Rewrite the data below with "screenshot" changed to "screen capture" everywhere and everything else unchanged. Leave the pictures out of your version.

--- begin STORED RECORDS ---

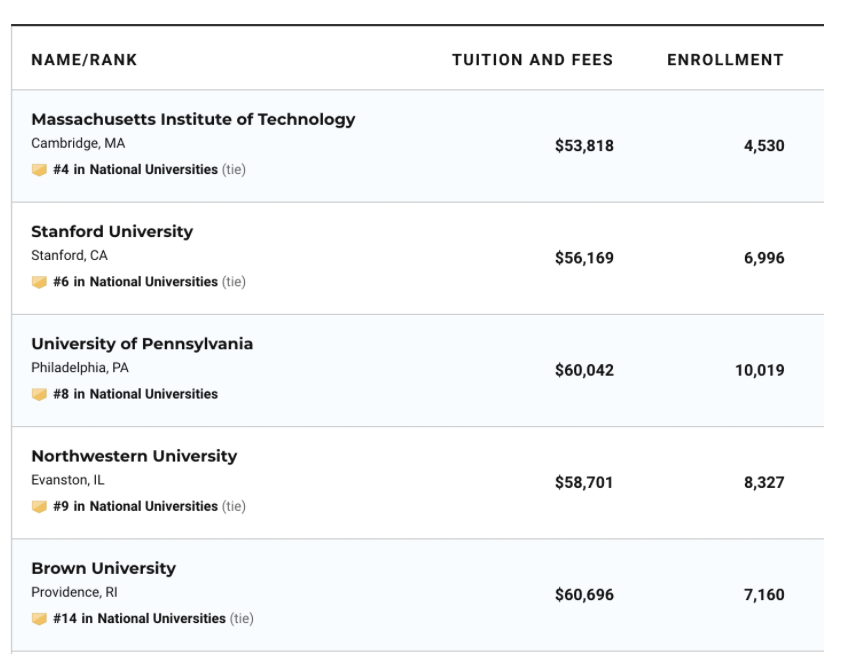Click the badge icon beside Brown's #14 ranking
The image size is (844, 664).
[x=39, y=619]
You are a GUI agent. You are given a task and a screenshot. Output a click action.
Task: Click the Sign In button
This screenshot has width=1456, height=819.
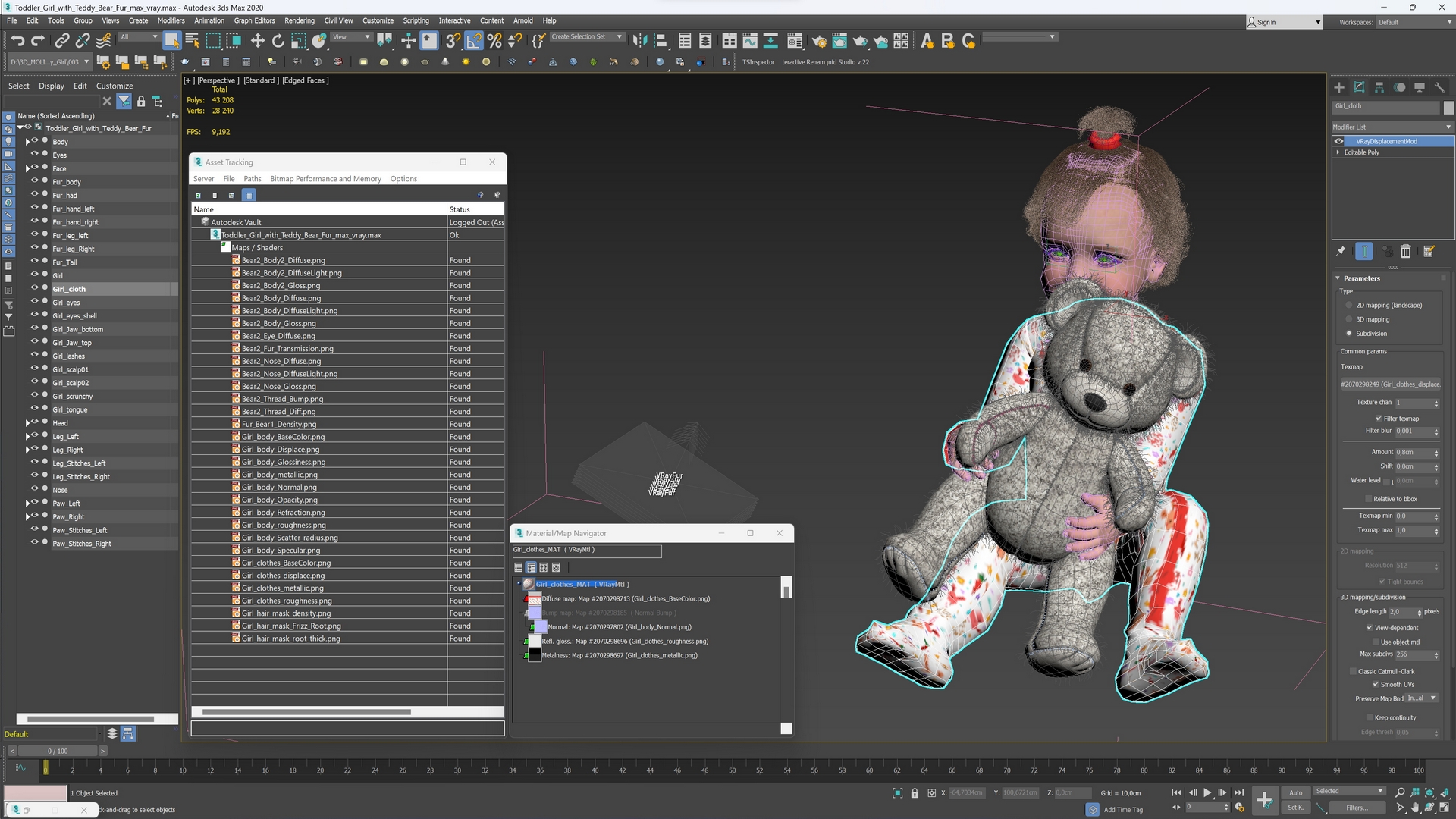pos(1266,22)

--- end STORED RECORDS ---

# [RESULT OF THIS EXERCISE]
Click the badge icon beside Brown's #14 ranking
The image size is (844, 664).
[x=39, y=619]
You are a GUI agent. You are given a task and a screen capture. Output a click action.
Task: Click the Sign In button
This screen capture has width=1456, height=819.
pos(1266,22)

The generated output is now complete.